* [CONSIGNE] Poursuivez l'extrait sur le dermographisme symptomatique en reprenant après sa dernière phrase.

* [EXTRAIT FOURNI]
Cette grande étude montre que le dermographisme symptomatique est fréquent, qu’il peut être invalidant chez certains patients et qu’il est souvent associé à l’urticaire chronique spontanée. Il ne faut plus le considérer comme un phénomène rare, mais plutôt comme une entité faisant partie du spectre de l’urticaire chronique. Ses limites : manque de normalisation du diagnostic et de données physiopathologiques claires. Ses perspectives : l’étude ouvre la voie à des recherches intégrées UCS/UIC et renforce l’idée d’une approche globale de l’urticaire chronique, englobant toutes ses formes.

* [DONNÉES SOURCES]
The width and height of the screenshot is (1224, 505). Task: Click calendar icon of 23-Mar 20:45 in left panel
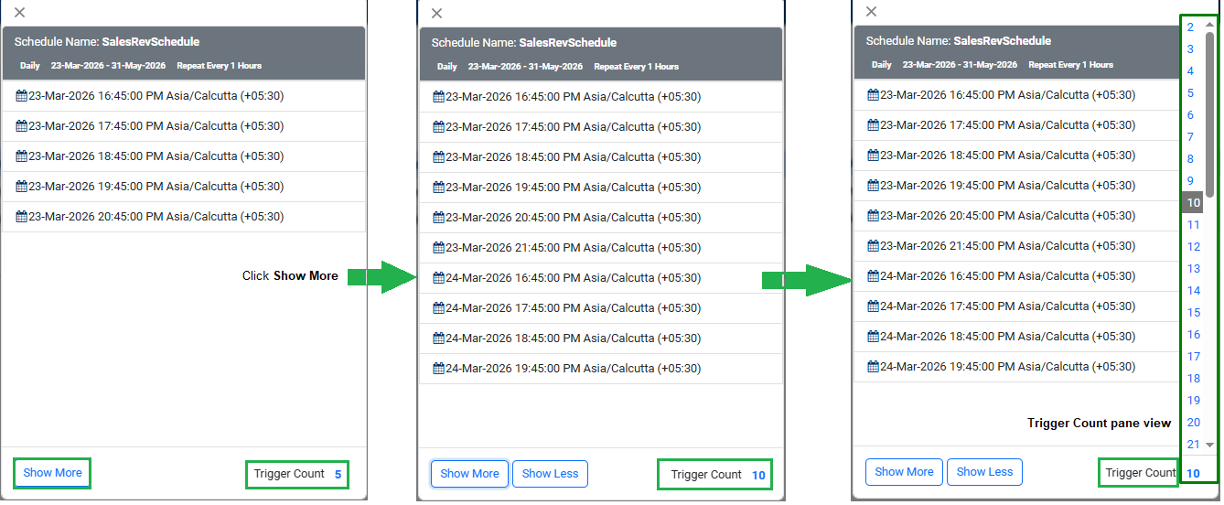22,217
--
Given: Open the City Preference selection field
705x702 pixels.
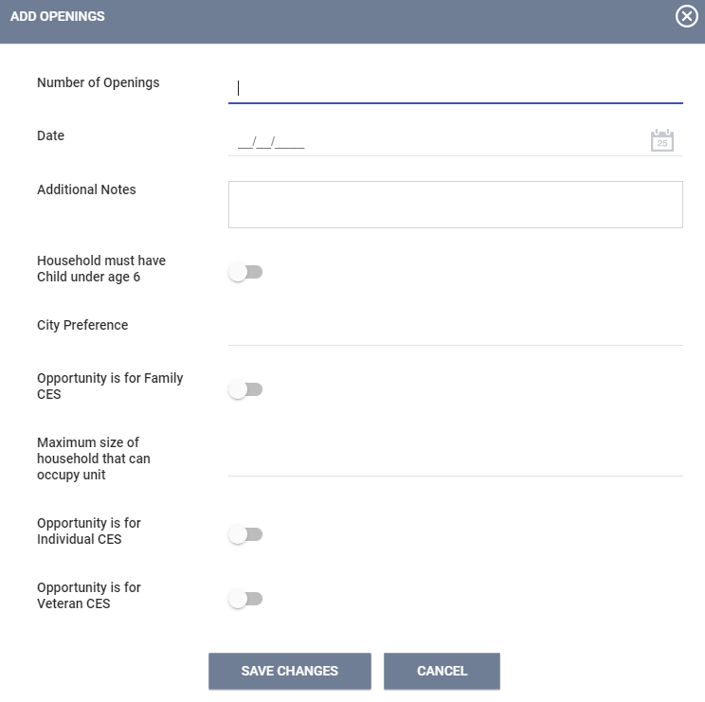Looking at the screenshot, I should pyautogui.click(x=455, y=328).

* [RÉSULTAT]
En allergologie clinique, nous savons à quel point la vie des patients atteints d’urticaire chronique est complexe : prurit, troubles du sommeil, altération de l’image corporelle. L’article met en évidence l’importance de considérer l’urticaire spontanée et le dermographisme non pas comme deux entités distinctes, mais plutôt comme un continuum pathologique. Pour le praticien, il s’agit d’une occasion d’élargir le dialogue avec le patient : un simple contact, un vêtement trop serré ou un geste banal peuvent déclencher une crise. Reconnaître ce lien permet d’adapter les conseils d’éviction, d’optimiser le traitement antihistaminique et de mieux évaluer la pertinence d’une biothérapie dans les formes sévères.

Sur allergique.org, nous avons déjà insisté sur la nécessité d’une prise en charge globale de l’urticaire. Cette nouvelle étude internationale vient confirmer que les formes mécaniques, telles que le dermographisme, font partie intégrante du spectre de l’urticaire.